Babel e Jerusalém
Vivemos ainda o clima de início do ano e do início de governos, federal e estadual. Vivemos assim, sempre de inícios e de esperanças… Nesta ânsia, muitíssimas vezes o homem esquece Deus e pensa que pode sozinho, somente com sua boa vontade e inteligência construir um mundo melhor. Ilusão!
No livro do Gênesis, a Escritura conta-nos a aventura de Babel. Esta história em modo de parábola denuncia a tentação constante da humanidade: construir-se sozinha, por si mesma, tendo como única referência a si própria e seus quereres: “Vamos construir para nós… Assim nos faremos um nome” (Gn 11,4). A torre significa a vontade humana de construir uma sociedade, uma obra, voltada para si mesma e a partir de seus próprios critérios e valores, de maneira autônoma – livre – sem considerar Deus. A torre virou Babel, confusão, conflito e dispersão!

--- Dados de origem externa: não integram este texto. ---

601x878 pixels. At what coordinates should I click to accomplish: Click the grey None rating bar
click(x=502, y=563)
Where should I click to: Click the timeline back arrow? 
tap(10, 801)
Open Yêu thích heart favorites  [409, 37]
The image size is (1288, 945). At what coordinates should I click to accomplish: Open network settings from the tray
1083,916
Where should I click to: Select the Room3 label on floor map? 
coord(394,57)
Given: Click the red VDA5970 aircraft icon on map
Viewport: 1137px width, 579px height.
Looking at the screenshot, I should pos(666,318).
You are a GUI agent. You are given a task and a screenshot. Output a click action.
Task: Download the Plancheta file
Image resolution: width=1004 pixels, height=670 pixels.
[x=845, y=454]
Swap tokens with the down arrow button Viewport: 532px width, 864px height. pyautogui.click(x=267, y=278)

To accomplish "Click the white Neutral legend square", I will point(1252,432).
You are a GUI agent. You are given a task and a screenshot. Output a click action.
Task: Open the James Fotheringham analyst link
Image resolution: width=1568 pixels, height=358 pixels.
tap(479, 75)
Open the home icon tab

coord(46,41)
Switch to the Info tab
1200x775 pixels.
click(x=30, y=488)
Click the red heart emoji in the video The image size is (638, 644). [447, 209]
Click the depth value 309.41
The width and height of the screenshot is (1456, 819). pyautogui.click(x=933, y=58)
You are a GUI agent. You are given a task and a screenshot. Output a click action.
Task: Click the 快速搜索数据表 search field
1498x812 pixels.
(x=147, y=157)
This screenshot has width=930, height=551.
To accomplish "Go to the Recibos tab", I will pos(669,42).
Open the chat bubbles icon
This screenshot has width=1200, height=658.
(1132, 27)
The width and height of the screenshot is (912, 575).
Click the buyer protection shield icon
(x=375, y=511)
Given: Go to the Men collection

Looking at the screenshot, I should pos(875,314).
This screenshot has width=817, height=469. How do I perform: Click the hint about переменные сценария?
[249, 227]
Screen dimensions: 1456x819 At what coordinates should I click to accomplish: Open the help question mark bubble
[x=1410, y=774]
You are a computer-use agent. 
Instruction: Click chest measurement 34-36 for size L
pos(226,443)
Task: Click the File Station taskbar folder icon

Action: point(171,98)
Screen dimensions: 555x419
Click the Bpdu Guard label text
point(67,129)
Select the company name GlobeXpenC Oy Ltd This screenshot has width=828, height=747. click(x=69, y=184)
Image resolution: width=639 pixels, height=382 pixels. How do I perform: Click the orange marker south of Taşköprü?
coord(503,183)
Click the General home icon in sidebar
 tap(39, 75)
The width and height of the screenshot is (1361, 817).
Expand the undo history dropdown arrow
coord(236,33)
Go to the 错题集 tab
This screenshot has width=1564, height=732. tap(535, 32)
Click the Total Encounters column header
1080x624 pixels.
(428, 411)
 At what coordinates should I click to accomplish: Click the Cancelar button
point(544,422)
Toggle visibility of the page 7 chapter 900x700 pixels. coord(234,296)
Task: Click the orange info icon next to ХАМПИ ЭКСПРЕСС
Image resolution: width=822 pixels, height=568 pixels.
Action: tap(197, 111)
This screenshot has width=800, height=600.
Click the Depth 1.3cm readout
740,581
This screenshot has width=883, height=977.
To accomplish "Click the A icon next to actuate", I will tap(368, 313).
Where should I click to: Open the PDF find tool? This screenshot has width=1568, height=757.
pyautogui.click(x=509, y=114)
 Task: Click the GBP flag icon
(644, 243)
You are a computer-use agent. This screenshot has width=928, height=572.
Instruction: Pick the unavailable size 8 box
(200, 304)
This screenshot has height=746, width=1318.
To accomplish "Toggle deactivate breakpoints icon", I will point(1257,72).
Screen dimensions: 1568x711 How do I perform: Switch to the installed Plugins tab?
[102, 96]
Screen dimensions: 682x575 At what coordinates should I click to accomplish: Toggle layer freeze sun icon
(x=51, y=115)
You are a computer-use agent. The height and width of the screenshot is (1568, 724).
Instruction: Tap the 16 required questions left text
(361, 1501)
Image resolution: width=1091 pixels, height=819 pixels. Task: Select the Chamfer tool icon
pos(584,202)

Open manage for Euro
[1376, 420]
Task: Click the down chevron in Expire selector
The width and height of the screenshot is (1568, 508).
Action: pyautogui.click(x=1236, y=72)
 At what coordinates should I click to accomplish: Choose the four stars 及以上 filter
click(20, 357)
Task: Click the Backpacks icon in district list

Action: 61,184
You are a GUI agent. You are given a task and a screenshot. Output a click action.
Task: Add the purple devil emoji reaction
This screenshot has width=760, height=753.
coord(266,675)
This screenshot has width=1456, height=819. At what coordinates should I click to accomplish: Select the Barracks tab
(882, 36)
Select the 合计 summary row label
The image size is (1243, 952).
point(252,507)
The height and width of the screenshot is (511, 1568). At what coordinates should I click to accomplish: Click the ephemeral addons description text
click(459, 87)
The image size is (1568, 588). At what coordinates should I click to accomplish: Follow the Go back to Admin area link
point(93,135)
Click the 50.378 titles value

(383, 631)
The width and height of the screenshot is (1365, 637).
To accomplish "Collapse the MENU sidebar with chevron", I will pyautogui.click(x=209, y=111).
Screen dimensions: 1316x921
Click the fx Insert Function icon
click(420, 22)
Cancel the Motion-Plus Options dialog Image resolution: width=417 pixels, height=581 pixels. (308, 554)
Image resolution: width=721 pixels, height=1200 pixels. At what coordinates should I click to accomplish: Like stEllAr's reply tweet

Ainda hoje, século XXI, o homem continua querendo construir uma torre, com sua ciência, com sua pretensa autonomia, com sua ilusória liberdade. Julga-se adulto, emancipado, senhor do bem e do mal, verdadeiro “homo sapiens”. Mas, o que tem construído? Que tipo de mundo, de sociedade? Sem valores, sem justiça, muitas vezes, sem esperança. Temos construído Babel!
O salmo 127(126) adverte: “Se o Senhor não construir a casa, é inútil o cansaço dos pedreiros.” Sim; isto mesmo! Sem abrir-se para Deus o homem não se encontra e não encontra um alicerce firme e profundo o bastante para edificar uma sociedade justa e fraterna (sonho de todos e promessa feita nos palanques). É por isso que a Escritura, à Babel (confusão) contrapõe Jerusalém (visão da paz em plenitude, da realização plena).
Mas o homem não edifica Jerusalém com suas forças. O Apocalipse diz que ela desce do céu, como dom gracioso de Deus. A paz, a salvação, o encontro do homem consigo mesmo e com os outros somente podem acontecer com a abertura para o Senhor. A humanidade plenamente realizada, a “civilização do amor”, sonho de todos nós, só será possível a partir da conversão ao Evangelho de Deus.
Novo ano, novo governo, novas propostas, novas esperanças. Tudo tão novo, e tão velho. Que as esperanças sejam atentas: Se o Senhor não construir… tudo será em vão!
Não temos ilusões! Não é a esquerda quem vai salvar o Brasil; tampouco a direita, o centro ou qualquer outra ideologia. Não adiantam os planos mirabolantes e as promessas vazias. Cremos no Senhor Jesus que salvou o mundo sendo fiel ao Pai e aos irmãos na caridade solidária. Pelo batismo estamos engajados no esforço de transformar as realidades injustas, que produzem a civilização de morte, a partir dos critérios do Evangelho.
Foi um enorme custo conseguir enterrar o regime militar de 1964 e reiniciar a prática democrática no Brasil. A Igreja participou ativamente desse processo por acreditar que, com todas as falhas e misérias, o regime democrático ainda é o que melhor possibilita o crescimento global das pessoas. Não que a democracia seja um paraíso e não seja usada muitas vezes como pretexto para tudo quanto é insensatez e desumanização.
Quando os planos humanos desabam, quando os prognósticos otimistas se revelam enganosas ilusões, nós, discípulos do Senhor Jesus, cheios de serena esperança, devemos continuar fiéis ao Senhor, atentos ao que o Evangelho nos pede e a caridade fraterna exige.
Há um mundo a ser construído, há tanto amor a ser testemunhado, há esperança a ser plantada. E, se não formos nós, quem o fará? Somos sal, somos luz. Um antigo documento cristão do século II dizia que os cristãos no mundo estão em tal situação, têm tal responsabilidade que não lhes é permitido voltar atrás.
Vamos, abramo-nos ao “Senhor que vem” e nossa Babel vai se transformar em Jerusalém!